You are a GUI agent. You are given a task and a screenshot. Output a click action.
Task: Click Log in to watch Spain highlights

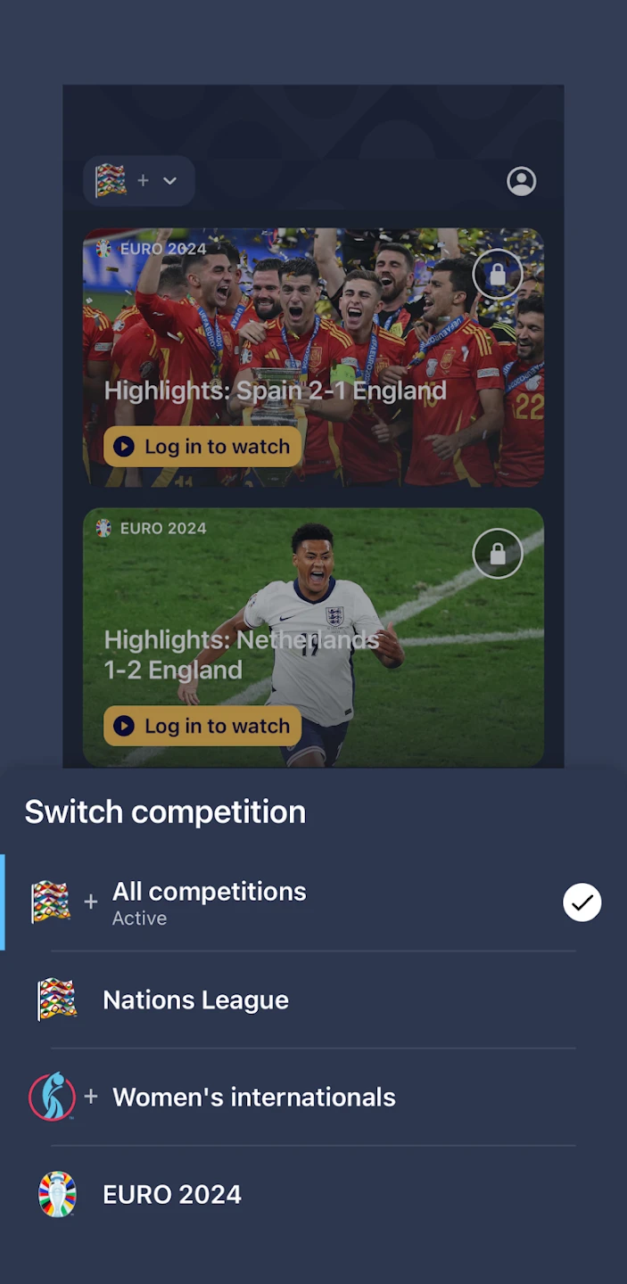tap(202, 447)
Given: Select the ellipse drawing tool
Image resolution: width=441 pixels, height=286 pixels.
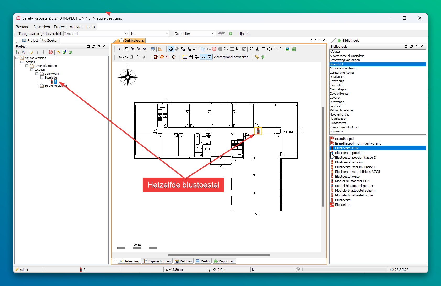Looking at the screenshot, I should pos(269,49).
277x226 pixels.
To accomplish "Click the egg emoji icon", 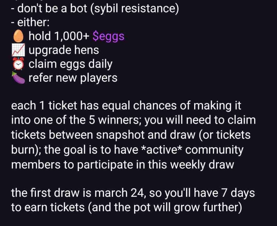I will [19, 36].
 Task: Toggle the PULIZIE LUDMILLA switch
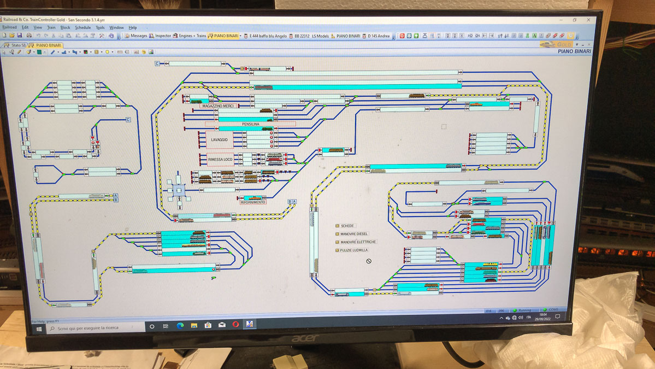338,250
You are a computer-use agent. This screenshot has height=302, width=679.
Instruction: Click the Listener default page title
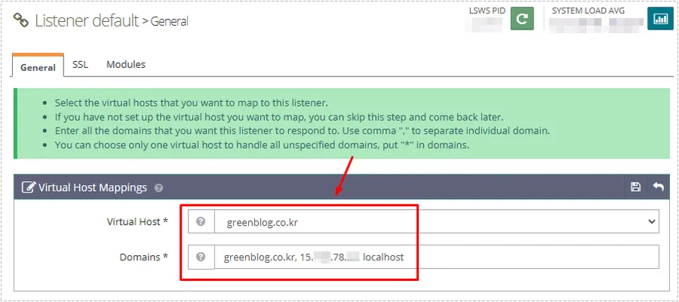click(86, 20)
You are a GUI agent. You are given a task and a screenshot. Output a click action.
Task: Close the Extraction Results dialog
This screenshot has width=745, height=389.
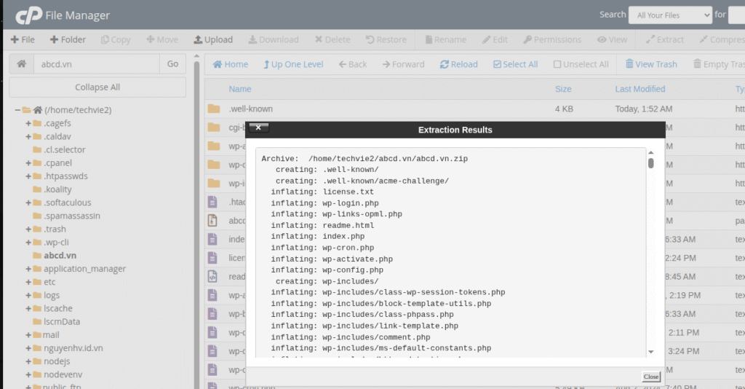click(x=651, y=377)
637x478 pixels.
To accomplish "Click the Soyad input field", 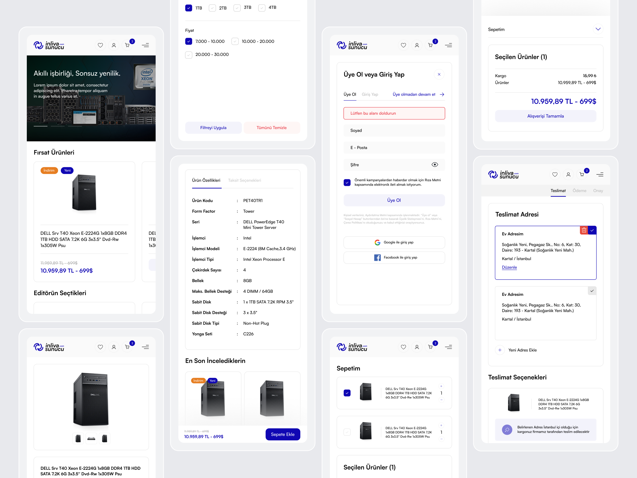I will [394, 130].
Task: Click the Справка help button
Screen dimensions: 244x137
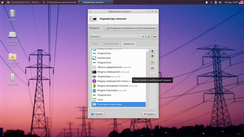Action: point(97,114)

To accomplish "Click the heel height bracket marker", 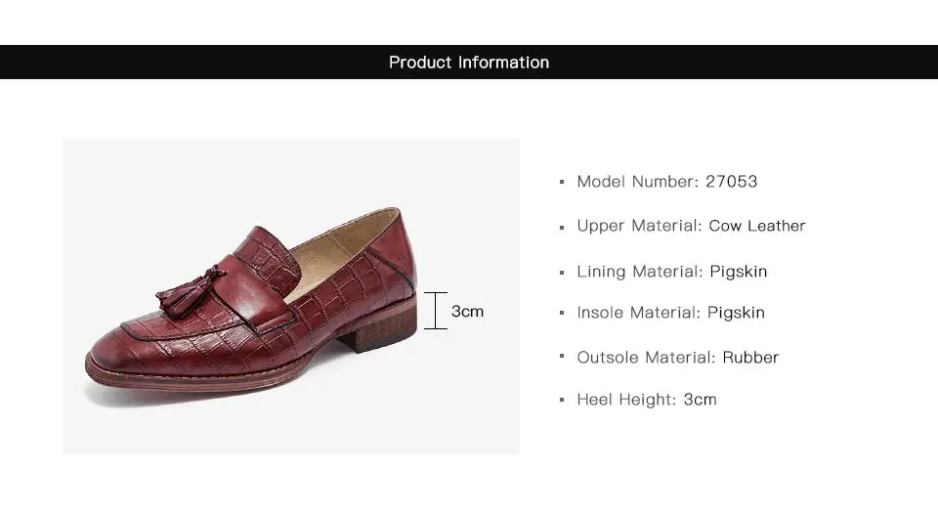I will point(435,311).
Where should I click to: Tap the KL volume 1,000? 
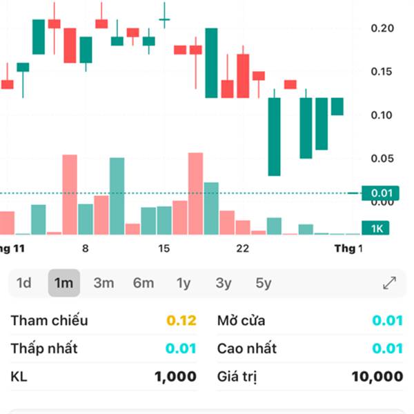click(175, 377)
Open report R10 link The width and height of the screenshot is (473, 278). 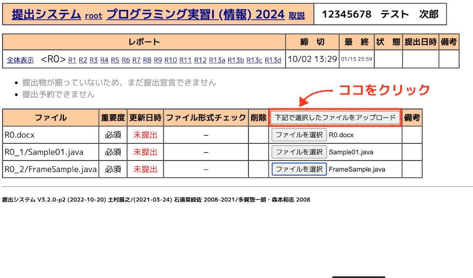click(171, 60)
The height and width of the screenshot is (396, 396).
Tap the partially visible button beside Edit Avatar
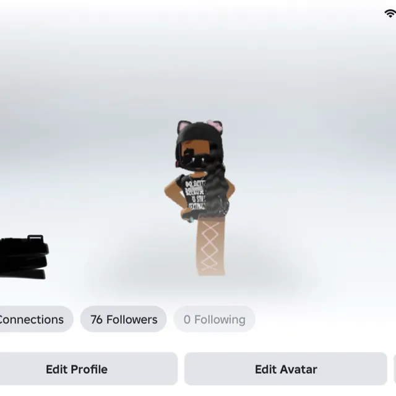coord(395,369)
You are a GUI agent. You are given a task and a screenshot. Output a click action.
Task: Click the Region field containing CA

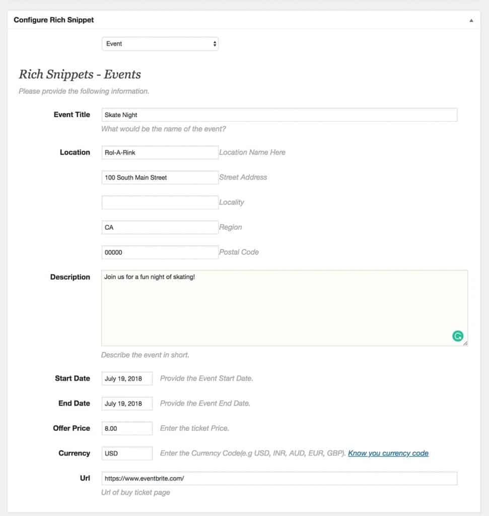click(x=160, y=227)
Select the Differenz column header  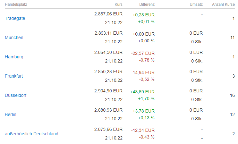pyautogui.click(x=147, y=4)
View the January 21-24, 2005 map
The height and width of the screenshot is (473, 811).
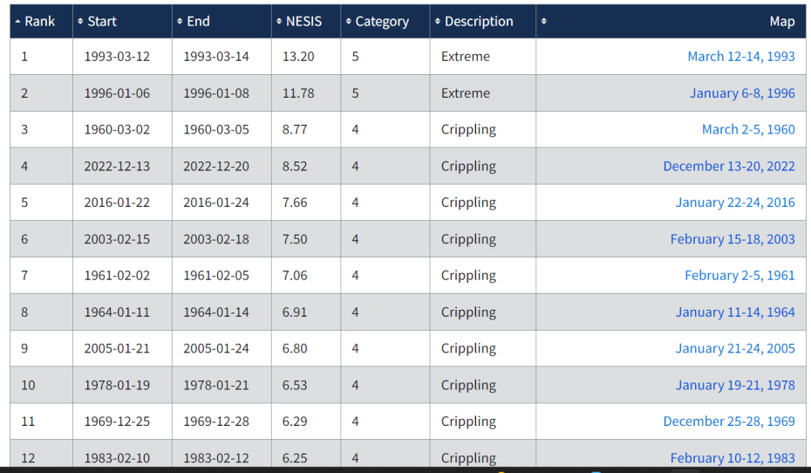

## Goal
Recast the data as a numbered list, beginning at the line that contains "You are a computer-use" and stopping after the line that contains "click(86, 20)". Skip blank lines and leave the pictures out.

## Reply
1. You are a computer-use agent. This screenshot has height=302, width=679.
2. Instruction: Click the Listener default page title
3. click(86, 20)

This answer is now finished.